▶ [RECORDS FOR THE EXERCISE]:

* * * * * * * * *

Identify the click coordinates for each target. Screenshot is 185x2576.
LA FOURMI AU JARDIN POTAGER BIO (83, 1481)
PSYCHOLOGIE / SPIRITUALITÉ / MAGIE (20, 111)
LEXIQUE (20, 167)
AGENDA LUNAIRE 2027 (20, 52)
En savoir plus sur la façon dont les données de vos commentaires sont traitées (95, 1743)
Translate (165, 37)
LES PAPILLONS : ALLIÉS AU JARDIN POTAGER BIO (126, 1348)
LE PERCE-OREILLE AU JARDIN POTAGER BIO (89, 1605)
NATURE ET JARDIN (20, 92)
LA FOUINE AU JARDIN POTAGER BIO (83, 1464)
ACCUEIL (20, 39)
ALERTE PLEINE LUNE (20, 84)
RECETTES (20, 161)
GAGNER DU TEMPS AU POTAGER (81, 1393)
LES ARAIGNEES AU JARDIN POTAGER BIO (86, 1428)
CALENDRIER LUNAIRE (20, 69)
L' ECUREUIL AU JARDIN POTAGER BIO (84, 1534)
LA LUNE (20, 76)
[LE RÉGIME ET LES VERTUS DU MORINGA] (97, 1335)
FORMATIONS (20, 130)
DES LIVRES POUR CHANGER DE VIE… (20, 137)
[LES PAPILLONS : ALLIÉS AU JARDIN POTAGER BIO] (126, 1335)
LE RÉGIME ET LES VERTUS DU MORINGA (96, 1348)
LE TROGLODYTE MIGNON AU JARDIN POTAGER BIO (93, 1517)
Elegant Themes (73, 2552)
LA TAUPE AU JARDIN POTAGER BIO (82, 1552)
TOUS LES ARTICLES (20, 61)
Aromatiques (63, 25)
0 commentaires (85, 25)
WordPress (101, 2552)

* * * * * * * * *

▶ [EXERCISE BRIEF]:
Copy the lines of the listing exactly. Skip none.

▶ [EXERCISE SOLUTION]:
Identify the click coordinates for each target. Screenshot is 185x2576.
LA FOURMI AU JARDIN POTAGER BIO (83, 1481)
PSYCHOLOGIE / SPIRITUALITÉ / MAGIE (20, 111)
LEXIQUE (20, 167)
AGENDA LUNAIRE 2027 (20, 52)
En savoir plus sur la façon dont les données de vos commentaires sont traitées (95, 1743)
Translate (165, 37)
LES PAPILLONS : ALLIÉS AU JARDIN POTAGER BIO (126, 1348)
LE PERCE-OREILLE AU JARDIN POTAGER BIO (89, 1605)
NATURE ET JARDIN (20, 92)
LA FOUINE AU JARDIN POTAGER BIO (83, 1464)
ACCUEIL (20, 39)
ALERTE PLEINE LUNE (20, 84)
RECETTES (20, 161)
GAGNER DU TEMPS AU POTAGER (81, 1393)
LES ARAIGNEES AU JARDIN POTAGER BIO (86, 1428)
CALENDRIER LUNAIRE (20, 69)
L' ECUREUIL AU JARDIN POTAGER BIO (84, 1534)
LA LUNE (20, 76)
[LE RÉGIME ET LES VERTUS DU MORINGA] (97, 1335)
FORMATIONS (20, 130)
DES LIVRES POUR CHANGER DE VIE… (20, 137)
[LES PAPILLONS : ALLIÉS AU JARDIN POTAGER BIO] (126, 1335)
LE RÉGIME ET LES VERTUS DU MORINGA (96, 1348)
LE TROGLODYTE MIGNON AU JARDIN POTAGER BIO (93, 1517)
Elegant Themes (73, 2552)
LA TAUPE AU JARDIN POTAGER BIO (82, 1552)
TOUS LES ARTICLES (20, 61)
Aromatiques (63, 25)
0 commentaires (85, 25)
WordPress (101, 2552)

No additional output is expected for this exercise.